A tasteless joke, yes, but sometimes you have to descend into the ridiculous during extremely stressful situations to prevent insanity from setting in. We talked about how tragic it was that not everyone in my mom’s situation had an advocate willing to go into battle to make sure they got the care they deserved. How people just ended up alone and at the mercy of the system at the end of their lives.
But all of my threatening worked. The next day, lo and behold, I arrived to find my mother up and around, sitting in a chair and eating breakfast. I accompanied her to therapy that day and every day for weeks until she was strong enough to go home.
She lived another year after that. A good year, taking fun overnight trips with my dad, entertaining family, basking in the love we all had for her, never once complaining. And then it all became too much.
I hadn’t thought about that day in a long time. I looked at Alice, who was staring at the lake, the morning sun shimmering on its surface, making the water dance with life. Her face was the picture of innocence. She turned to me and smiled.
How could she possibly have known?
CHAPTER ELEVEN
Jason poked his head out through the doorway. “Hey, honey! There you are! I told you I had a phone call. I didn’t know where you got off to. You okay?” He stepped out onto the deck.
“I’m here with Brynn,” Alice said to him. She looked at me for a long moment. “Brynn. I’ll always be safe with Brynn.” And then, in a stage whisper to me: “Repeating names helps me remember them.”
“That’s great!” Jason said, catching my eye. “But now it’s time to go. Gil already left for the dock.”
Just then, Dominic came through the door carrying his French press full of coffee and a mug.
“Morning, y’all,” he said, setting the pot on the table. He turned his eyes to me. “I made a full pot. I thought you might like to join me again this morning.”
“Oh!” I said, pushing myself out of my chair. “Great. I’ll
grab my mug. I was going to make my way downstairs, but Gary’s coffee . . .” I made a face.
Jason snorted. “Tell me about it.
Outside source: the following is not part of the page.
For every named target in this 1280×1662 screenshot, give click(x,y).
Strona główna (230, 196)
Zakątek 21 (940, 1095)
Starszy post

Swill!” He raised his eyebrows at me and grinned before patting Dominic’s shoulder. “Good morning, sir.”
Dominic smiled at him. “And to you.” He turned to Alice. “Lady Alice, I hope you slept well.” He took her hand then and brought it to his lips.
She giggled.
“Brynn is my warrior, you know,” she said.
“You’re lucky.” Dominic grinned. “I’d love to have a warrior like her in my corner.”
“Come on, honey,” Jason said as he helped her up from her chair. “The lake awaits!”
After they had gone and I had retrieved my mug and half-and-half, Dominic and I sat on the deck, drinking our coffee and staring out over the water.
“What was that about, do you think?” I asked him. “Alice, I mean. It’s like she’s afraid.”
He took a deep breath in and let it out in a long sigh. “She feels herself slipping away. I’ve seen it before in people with Alzheimer’s or dementia, in the early to middle stages. Whatever evil has ahold of them, they feel it. They know it before it overtakes them.”
“I’ve never heard anyone call Alzheimer’s evil,” I said to him.
“Then you’ve never watched someone you love slip away because of it.” He gave me a sad smile then. The pain behind it was tangible.
He went on, staring out over the water as he spoke. “In some cases, it’s like they submerge into . . . I don’t know what. The collective. The otherworld. The beyond. They’re so close to death, they dip into it. And they’re gone from us for a while. Still here, but in another world, too, at the same time. They don’t know us. Don’t remember our names or anything about the life we lived together. But then, without warning, they can pop up. Put their heads above the surface. They slip back into our world and know us. They can call us by name. They become themselves again for a brief moment. Just a brief moment. Then it’s back down into the abyss.”
He took a deep breath. “You wonder where they go, when they’re in that abyss.”